Unfortunately, the attempt of model-based scale-up from the XT5 capsule to the XT140 capsule was not successful. Irregular pleat structures in the XT140 capsule that can lead to local variations in the linear velocity have been identified as potential cause in an MRI analysis. However, more than 85% of the total volumetric flow was found to be transported with the standard velocity, and only the remaining less than 15% were transported with much lower velocities. These variations in the linear velocity could be described by a distribution with only three parameters. The resulting model can consistently and quantitatively reproduces the studied configurations and operating conditions (compare Figs. 5a and b, 6c, and 11d) with only 16 parameters, that is four parameters per data set. Such an integrative analysis would not have been possible either with the Roper and Lightfoot model for external dispersion or with the Langmuir binding model. The novel results once again highlight the universality and potency of the ZRM.

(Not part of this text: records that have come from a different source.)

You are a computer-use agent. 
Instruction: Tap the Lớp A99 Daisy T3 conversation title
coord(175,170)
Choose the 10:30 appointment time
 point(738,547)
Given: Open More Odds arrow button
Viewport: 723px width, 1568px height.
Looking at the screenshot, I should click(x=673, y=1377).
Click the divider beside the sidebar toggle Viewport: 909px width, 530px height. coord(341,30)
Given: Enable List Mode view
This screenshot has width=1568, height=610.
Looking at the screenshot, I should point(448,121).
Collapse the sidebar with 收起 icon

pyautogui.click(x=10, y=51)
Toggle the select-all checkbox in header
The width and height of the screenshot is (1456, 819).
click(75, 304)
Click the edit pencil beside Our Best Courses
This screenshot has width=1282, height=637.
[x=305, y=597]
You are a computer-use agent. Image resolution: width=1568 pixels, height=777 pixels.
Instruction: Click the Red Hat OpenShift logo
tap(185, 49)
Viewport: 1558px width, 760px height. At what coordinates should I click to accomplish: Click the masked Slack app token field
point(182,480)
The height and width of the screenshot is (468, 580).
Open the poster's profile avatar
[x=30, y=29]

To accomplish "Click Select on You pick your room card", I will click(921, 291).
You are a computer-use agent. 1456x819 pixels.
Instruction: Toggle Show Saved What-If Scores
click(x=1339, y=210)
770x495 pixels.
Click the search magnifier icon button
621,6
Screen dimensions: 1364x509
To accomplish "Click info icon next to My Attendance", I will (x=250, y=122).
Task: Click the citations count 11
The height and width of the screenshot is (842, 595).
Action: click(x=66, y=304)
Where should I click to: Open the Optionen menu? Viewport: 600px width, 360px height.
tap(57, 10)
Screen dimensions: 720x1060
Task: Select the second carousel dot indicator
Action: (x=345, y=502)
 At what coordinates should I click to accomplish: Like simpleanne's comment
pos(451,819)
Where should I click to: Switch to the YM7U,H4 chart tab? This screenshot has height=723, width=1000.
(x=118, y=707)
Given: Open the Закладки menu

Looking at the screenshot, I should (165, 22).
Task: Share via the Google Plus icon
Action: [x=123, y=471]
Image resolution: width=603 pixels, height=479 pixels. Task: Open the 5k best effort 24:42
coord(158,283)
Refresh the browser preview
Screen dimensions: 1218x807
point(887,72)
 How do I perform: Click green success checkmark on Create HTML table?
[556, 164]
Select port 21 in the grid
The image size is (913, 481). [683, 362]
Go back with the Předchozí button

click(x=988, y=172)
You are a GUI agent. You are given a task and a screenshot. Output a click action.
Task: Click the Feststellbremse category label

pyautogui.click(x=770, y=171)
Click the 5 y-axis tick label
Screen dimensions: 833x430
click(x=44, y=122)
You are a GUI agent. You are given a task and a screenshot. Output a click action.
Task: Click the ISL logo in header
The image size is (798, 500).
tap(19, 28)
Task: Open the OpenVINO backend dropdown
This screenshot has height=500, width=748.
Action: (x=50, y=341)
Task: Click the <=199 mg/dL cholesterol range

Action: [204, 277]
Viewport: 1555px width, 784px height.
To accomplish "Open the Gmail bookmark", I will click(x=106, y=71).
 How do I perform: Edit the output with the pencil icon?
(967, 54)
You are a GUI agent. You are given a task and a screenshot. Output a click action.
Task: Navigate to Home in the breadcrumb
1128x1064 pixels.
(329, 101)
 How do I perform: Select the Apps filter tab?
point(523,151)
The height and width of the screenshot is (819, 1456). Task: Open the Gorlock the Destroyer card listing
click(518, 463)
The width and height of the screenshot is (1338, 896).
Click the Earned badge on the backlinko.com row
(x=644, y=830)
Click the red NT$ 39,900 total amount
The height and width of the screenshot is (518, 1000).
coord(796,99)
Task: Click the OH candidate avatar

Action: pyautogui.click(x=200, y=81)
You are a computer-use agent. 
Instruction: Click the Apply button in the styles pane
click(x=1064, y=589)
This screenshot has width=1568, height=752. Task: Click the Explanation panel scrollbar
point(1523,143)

Future work will be focused on performing similar analyses with capsules of different vendors, in particular analyzing the potential of model-based scale-up, different solute molecules, and different operating conditions that include binding and elution steps.
This presented work is supported by the Cluster Industrial Biotechnology (CLIB) with a doctoral scholarship for Pranay Ghosh. The authors wish to thank Anil Salgotra, Jennifer Tom, and Dr. Tim Herrmann, Downstream Technologies, Bayer Healthcare, Berkeley for their valuable inputs and help throughout the project.